>>>>>
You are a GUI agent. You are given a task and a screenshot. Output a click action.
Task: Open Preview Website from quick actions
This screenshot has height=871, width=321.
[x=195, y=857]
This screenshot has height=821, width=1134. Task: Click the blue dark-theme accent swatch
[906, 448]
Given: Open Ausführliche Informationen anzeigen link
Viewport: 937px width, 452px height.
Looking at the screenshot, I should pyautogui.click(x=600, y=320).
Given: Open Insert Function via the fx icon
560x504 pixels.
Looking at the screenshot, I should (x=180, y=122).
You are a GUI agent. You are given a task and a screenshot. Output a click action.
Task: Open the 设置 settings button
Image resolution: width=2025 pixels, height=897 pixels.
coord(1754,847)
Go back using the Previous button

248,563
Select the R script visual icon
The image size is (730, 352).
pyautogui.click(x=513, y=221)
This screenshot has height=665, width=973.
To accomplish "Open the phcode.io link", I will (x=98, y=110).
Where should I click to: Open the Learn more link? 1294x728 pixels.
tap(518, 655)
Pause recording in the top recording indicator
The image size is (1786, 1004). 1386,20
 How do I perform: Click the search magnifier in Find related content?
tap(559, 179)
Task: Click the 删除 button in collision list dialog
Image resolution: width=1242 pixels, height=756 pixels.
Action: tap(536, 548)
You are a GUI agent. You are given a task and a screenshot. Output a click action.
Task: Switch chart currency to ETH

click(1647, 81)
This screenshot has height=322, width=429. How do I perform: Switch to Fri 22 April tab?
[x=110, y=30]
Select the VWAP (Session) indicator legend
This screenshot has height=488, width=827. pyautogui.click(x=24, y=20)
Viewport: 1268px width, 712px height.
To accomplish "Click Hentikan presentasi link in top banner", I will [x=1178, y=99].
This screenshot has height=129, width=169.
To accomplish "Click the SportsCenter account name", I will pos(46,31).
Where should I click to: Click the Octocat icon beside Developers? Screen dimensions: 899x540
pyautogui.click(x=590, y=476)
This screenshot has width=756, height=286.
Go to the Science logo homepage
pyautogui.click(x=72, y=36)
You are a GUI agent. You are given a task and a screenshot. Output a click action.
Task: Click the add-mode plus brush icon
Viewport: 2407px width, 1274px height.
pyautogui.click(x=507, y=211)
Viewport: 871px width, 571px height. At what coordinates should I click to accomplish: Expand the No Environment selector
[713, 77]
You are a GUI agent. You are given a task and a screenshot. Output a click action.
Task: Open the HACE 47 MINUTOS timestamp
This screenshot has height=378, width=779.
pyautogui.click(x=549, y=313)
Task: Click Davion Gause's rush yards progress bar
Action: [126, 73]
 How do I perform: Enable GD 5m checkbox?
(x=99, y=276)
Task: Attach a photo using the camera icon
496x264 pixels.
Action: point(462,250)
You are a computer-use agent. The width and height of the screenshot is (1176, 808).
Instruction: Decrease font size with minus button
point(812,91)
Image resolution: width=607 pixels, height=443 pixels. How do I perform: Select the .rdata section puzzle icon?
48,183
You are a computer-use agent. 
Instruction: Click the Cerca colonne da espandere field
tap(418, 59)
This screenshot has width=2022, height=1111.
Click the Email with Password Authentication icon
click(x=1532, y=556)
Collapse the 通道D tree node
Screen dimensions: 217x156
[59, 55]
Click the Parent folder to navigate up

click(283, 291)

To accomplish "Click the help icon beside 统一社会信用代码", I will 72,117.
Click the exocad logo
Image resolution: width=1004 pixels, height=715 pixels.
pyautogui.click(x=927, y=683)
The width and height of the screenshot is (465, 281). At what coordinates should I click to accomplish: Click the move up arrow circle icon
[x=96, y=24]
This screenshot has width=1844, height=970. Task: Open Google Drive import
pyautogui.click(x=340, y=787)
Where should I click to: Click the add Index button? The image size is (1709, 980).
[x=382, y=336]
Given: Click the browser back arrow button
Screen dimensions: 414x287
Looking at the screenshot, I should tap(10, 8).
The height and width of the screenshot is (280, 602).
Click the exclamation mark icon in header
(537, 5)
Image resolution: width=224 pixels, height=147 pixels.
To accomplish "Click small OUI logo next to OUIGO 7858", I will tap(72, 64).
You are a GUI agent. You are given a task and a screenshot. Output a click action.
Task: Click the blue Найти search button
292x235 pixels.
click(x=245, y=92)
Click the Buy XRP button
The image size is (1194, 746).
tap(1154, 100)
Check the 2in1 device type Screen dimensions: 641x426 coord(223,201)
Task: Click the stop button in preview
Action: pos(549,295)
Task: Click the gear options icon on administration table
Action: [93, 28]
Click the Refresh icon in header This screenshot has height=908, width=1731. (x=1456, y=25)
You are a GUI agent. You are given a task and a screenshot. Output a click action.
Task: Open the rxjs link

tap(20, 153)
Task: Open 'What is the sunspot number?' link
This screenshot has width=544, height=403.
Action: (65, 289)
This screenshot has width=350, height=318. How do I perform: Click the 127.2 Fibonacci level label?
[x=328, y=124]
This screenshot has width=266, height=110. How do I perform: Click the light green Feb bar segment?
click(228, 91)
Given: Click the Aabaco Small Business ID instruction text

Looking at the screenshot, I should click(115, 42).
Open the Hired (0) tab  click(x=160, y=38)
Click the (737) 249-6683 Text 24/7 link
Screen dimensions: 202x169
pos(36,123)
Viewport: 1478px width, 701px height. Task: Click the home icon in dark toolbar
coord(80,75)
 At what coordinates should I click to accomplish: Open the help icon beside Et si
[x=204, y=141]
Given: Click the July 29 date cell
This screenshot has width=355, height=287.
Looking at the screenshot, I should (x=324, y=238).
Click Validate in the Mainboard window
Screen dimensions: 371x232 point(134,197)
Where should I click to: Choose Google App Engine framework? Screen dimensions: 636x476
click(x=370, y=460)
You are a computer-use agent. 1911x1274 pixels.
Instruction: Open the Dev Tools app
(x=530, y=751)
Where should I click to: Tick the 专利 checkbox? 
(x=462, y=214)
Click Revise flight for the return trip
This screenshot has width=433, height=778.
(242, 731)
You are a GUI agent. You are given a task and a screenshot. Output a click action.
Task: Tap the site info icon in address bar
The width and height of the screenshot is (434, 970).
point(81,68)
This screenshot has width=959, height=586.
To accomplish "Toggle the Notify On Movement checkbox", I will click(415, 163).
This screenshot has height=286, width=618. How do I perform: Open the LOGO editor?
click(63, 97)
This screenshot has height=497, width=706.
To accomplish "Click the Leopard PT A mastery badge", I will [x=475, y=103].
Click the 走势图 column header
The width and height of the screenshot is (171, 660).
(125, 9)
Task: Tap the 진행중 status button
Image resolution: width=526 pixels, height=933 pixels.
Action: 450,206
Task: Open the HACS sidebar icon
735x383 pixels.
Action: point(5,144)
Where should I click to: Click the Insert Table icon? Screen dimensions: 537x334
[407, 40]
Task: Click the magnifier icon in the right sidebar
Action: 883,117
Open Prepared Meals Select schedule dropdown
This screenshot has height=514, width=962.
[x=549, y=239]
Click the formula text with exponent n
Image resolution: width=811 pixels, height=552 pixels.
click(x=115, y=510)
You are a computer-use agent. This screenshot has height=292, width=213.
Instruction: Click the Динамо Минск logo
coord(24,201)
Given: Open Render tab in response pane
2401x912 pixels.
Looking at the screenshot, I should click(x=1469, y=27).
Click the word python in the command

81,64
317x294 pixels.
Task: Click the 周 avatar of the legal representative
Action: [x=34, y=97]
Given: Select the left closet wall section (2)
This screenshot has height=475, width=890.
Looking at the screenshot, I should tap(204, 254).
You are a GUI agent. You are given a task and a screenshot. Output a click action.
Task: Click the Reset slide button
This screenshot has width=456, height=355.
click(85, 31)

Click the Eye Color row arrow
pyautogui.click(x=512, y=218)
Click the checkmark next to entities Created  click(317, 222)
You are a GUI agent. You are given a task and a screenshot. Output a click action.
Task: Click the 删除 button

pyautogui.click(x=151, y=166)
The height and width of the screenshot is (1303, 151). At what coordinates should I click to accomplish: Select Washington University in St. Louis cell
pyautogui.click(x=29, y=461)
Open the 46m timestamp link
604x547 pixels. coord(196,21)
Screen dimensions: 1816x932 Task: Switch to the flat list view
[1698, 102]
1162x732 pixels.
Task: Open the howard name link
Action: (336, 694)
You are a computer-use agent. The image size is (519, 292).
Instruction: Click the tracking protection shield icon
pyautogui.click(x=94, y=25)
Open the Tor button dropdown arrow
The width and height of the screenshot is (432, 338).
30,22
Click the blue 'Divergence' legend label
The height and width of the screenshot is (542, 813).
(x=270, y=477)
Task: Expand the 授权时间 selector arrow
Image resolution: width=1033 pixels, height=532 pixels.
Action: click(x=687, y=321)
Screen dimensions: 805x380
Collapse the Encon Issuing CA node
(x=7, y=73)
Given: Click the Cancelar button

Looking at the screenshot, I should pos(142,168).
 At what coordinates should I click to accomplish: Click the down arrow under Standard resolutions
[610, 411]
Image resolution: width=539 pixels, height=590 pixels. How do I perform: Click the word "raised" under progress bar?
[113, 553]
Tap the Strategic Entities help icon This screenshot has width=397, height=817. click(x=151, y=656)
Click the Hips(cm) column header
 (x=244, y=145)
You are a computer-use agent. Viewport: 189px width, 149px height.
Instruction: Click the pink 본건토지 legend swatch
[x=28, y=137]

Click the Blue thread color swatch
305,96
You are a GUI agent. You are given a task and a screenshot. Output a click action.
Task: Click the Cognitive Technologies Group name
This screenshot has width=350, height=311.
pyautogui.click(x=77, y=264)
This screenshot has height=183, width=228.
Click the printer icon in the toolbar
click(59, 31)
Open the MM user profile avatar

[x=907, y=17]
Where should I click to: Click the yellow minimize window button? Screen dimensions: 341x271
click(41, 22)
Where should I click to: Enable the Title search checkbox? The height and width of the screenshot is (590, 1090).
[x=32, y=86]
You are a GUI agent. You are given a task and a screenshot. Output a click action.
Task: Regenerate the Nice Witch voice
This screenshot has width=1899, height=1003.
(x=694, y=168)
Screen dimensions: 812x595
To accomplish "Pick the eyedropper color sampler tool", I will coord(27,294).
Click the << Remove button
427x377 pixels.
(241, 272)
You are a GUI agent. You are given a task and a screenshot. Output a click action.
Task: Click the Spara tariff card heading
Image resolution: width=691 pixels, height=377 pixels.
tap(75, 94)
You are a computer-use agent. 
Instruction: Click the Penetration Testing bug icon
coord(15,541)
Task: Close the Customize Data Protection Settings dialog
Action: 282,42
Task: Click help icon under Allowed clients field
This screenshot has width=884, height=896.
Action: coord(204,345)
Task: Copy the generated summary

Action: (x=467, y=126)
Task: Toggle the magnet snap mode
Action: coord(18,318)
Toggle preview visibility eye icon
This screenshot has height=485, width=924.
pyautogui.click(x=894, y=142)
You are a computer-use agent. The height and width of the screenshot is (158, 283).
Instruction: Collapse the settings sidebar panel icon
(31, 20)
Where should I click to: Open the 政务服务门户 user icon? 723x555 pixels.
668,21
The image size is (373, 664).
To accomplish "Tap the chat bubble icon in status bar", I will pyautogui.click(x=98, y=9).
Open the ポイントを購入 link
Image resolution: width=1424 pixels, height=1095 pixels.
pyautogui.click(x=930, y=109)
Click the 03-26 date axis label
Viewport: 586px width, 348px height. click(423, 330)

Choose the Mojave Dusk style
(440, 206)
<<<<<
__WHAT YOU HAVE TO DO__: Arrange the lines of the listing as a JSON list of strings, one string per line, leaving out blank lines. Begin at the line that contains "You are a computer-use agent. 1911x1274", and stop after the line that contains "will [x=475, y=103].".

__TASK SOLUTION__:
[
  "You are a computer-use agent. 1911x1274 pixels.",
  "Instruction: Open the Dev Tools app",
  "(x=530, y=751)",
  "Where should I click to: Tick the 专利 checkbox? ",
  "(x=462, y=214)",
  "Click Revise flight for the return trip",
  "This screenshot has width=433, height=778.",
  "(242, 731)",
  "You are a GUI agent. You are given a task and a screenshot. Output a click action.",
  "Task: Tap the site info icon in address bar",
  "The width and height of the screenshot is (434, 970).",
  "point(81,68)",
  "This screenshot has width=959, height=586.",
  "To accomplish \"Toggle the Notify On Movement checkbox\", I will click(415, 163).",
  "This screenshot has height=286, width=618. How do I perform: Open the LOGO editor?",
  "click(63, 97)",
  "This screenshot has height=497, width=706.",
  "To accomplish \"Click the Leopard PT A mastery badge\", I will [x=475, y=103]."
]